• _ARBEITSAUFTRAG A_:
Beantworten Sie anhand des Texts zur grünen Gentechnik die folgenden Fragen:
(i) Wie werden Anwendungen gentechnischer Verfahren in der Medizin bezeichnet?
(ii) Worauf bezieht sich die Bezeichnung „grün“?
(iii) Wer muss die Vorschläge noch diskutieren und einen Kompromiss ausarbeiten?
• _ARBEITSAUFTRAG B_: Geben Sie aus dem Text zur grünen Gentechnik den Abschnitt wortgetreu wieder, der bei „Ziel der Deregulierung“ beginnt und bei „einen Kompromiss ausarbeiten.“ endet.

• _DOKUMENTTEXT_:
-----
Ziel der Deregulierung ist unter anderem, dass schneller neue Pflanzen zum Einsatz kommen, die etwa widerstandsfähiger gegen Wassermangel oder Schädlinge sind oder mehr Nährstoffe haben. Wissenschaftlerinnen und Wissenschaftler drängen schon länger darauf, die strengen EU-Regeln für sogenannte "grüne Gentechnik" zu lockern. Die Bezeichnung "grün" bezieht sich auf die Anwendung gentechnischer Verfahren in der Pflanzenzüchtung. Anwendungen in der Medizin werden als "rote Gentechnik" bezeichnet, solche in der Industrie meist als "weiße Gentechnik"; beide sind nicht Gegenstand der neuen Regularien. EU-Staaten und Europaparlament müssen die Vorschläge noch diskutieren und einen Kompromiss ausarbeiten.
-----
• _DATENAUSZUG_:
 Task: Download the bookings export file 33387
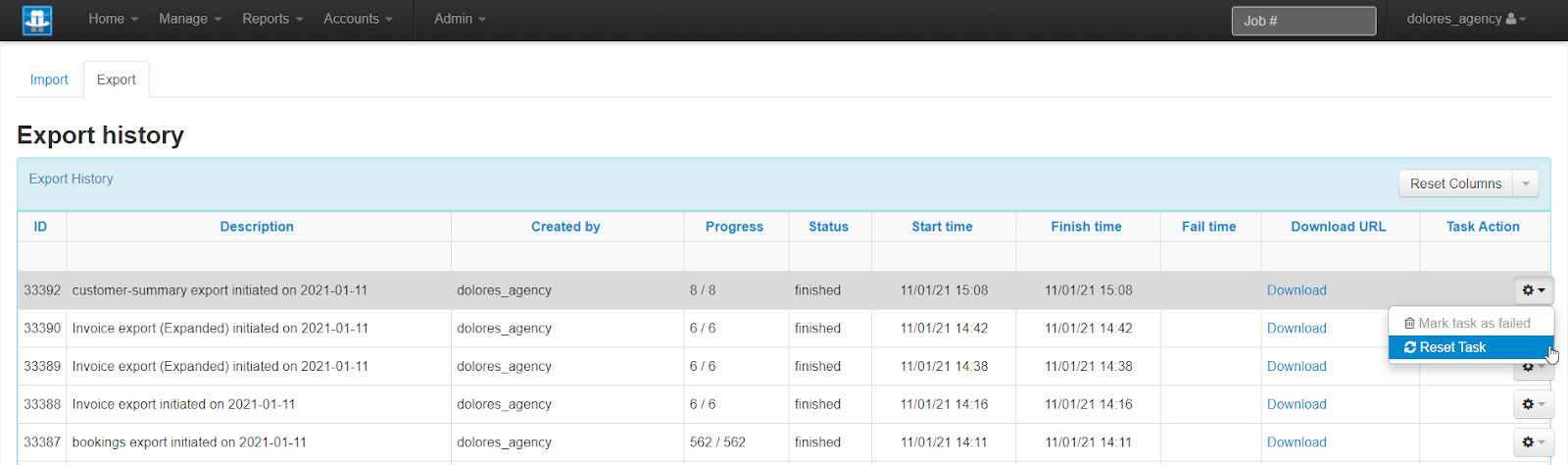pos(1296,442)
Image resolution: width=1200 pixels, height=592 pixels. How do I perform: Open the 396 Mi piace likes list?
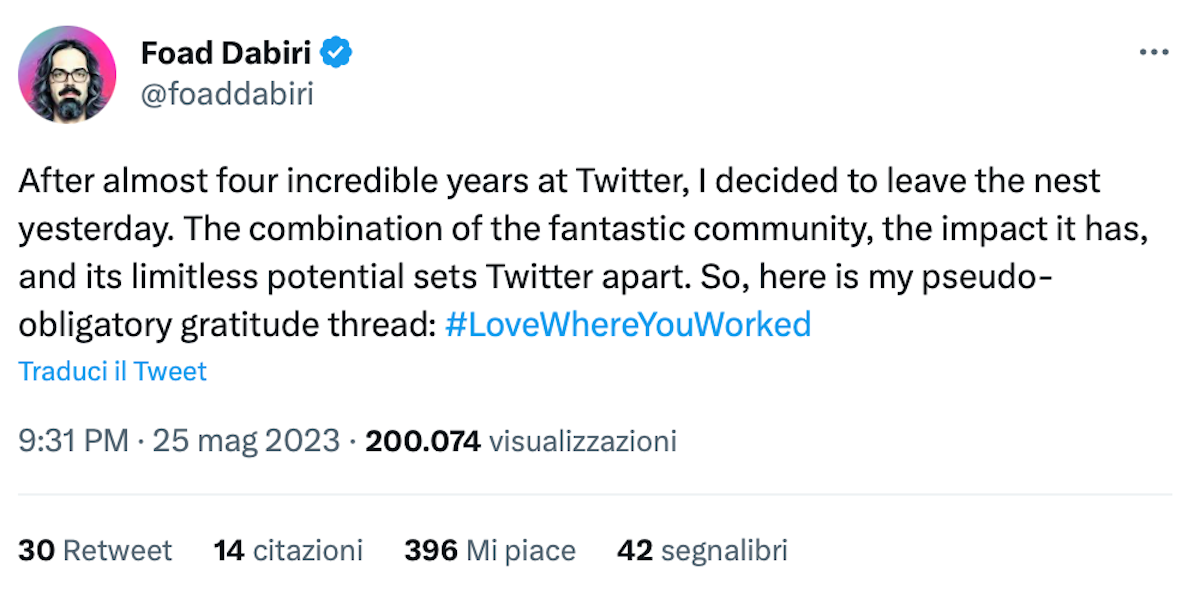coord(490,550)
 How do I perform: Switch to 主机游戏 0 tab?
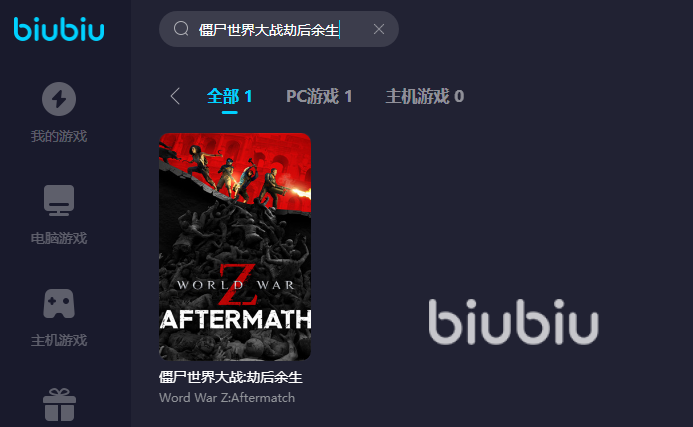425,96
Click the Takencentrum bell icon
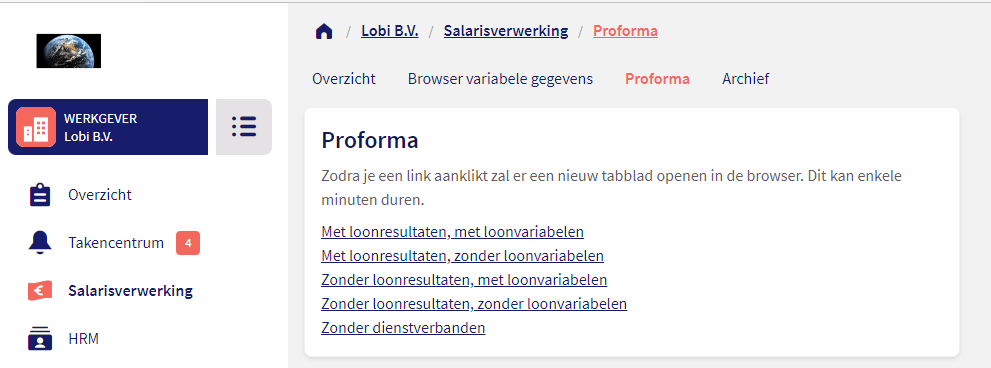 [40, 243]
-----
• _ENDERGEBNIS A_:
(i) Als „rote Gentechnik“.
(ii) Auf die Anwendung gentechnischer Verfahren in der Pflanzenzüchtung.
(iii) Die EU-Staaten und das Europaparlament.

• _ENDERGEBNIS B_:
Ziel der Deregulierung ist unter anderem, dass schneller neue Pflanzen zum Einsatz kommen, die etwa widerstandsfähiger gegen Wassermangel oder Schädlinge sind oder mehr Nährstoffe haben. Wissenschaftlerinnen und Wissenschaftler drängen schon länger darauf, die strengen EU-Regeln für sogenannte "grüne Gentechnik" zu lockern. Die Bezeichnung "grün" bezieht sich auf die Anwendung gentechnischer Verfahren in der Pflanzenzüchtung. Anwendungen in der Medizin werden als "rote Gentechnik" bezeichnet, solche in der Industrie meist als "weiße Gentechnik"; beide sind nicht Gegenstand der neuen Regularien. EU-Staaten und Europaparlament müssen die Vorschläge noch diskutieren und einen Kompromiss ausarbeiten.